教室のみんなが3年生の教科書を開いている中で、私一人だけが1年生の教科書。授業にはとっくについていけなくなったので、授業中も「ルート?わかんない。こうなるからこうなるんでしょ?いやちがうべぇ」なんてひとりごとを言いながら、ぶつぶつとやっていました。

 でも、そんなことをやっていれば、当然先生にも見つかります。「茂木、何やっているんだ。教科書違うぞ」と言われた時には、恥ずかしくて悔しくってしょうがなかったことことを憶えています。それでも、初めて「勉強しているんだ!」と言えることが嬉しくて、先生にも強気に「なんだず!今勉強しているんだず」と自信をもって反抗していました。
 そうこうしているうちに、少しづつですが成績が上がり始めます。英語も数学も、問題の意味さえ分からず、時には一桁の点数を取ることもあったのが、40点、50点・・・と点数を上げていったのです。
 しかし、3年生の受験シーズンになってやっと「ABCD]から始めたわけですから、やっぱり受験までには間に合いませんでした。
 結局、私立の女子高校へ入学が決まりました。そこも最初は厳しいと言われていたのですから、私にとっては大変な快挙です。さらに中学最後のテストでは、何と98点という、今までにない高得点を出すことができました。

 実は長く水泳を続けてきて、大会での実績も上げていた私に推薦入学の話も来ていたそうです。しかし、あまりにも勉強ができなかった私を推薦することをためらった中学校側が、高校側との話し合いでうやむやにしたということを知りました。このとき
「大人って嘘つきなんだ・・・」
 と思ったことを今でも憶えています。もちろん頑張らなかった自分が一番悪い。でも、自分だけではどうにもならないことがあるんだと、このときに感じました。

 高校受験では、「やればやったぶんだけ成長することができる」という満足感とともに、大きな後悔も残りました。
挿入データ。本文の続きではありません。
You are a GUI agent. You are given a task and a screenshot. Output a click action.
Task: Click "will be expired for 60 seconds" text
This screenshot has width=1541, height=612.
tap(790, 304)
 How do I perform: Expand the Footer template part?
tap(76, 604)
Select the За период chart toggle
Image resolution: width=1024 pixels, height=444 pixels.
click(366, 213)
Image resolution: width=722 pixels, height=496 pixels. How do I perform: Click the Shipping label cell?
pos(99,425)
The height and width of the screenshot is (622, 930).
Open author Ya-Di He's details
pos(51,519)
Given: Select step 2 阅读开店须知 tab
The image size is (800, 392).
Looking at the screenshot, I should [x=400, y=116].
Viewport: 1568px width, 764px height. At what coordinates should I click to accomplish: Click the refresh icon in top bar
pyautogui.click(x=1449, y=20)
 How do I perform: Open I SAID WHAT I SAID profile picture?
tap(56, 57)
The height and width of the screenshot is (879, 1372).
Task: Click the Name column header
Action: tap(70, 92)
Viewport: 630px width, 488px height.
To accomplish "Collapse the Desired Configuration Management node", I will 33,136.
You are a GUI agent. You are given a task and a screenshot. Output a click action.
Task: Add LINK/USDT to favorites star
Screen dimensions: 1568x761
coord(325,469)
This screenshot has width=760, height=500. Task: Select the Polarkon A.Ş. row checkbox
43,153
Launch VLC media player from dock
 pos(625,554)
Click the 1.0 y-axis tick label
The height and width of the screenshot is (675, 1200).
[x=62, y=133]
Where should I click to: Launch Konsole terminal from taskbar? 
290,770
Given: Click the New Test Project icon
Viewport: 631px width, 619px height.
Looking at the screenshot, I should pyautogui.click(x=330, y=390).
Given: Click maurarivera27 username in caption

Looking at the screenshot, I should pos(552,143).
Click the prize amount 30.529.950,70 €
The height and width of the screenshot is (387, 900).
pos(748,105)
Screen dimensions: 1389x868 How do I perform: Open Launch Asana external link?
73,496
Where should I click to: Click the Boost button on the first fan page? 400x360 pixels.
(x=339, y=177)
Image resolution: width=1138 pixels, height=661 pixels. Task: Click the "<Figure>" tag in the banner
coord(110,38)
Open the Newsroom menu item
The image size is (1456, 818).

それは
「これが、生まれて初めて自分が選ぶことのできる、人生の分岐点だったんだな。そしてそのとき私は精一杯頑張ることができなかった」
 ということです。
 人間が生きていく上で選べる分岐点は、そう多くあるものではないと思います。このときに初めてそのことを実感し、このあとにやってくる分岐点では、きちんと進むべき道を選べるようにありたいと考えました。
 とはいえ、たった15歳のませた子供だった私は、このあとの高校生活でも周りの人と衝突し、さまざまな経験をすることになるのですが・・・・。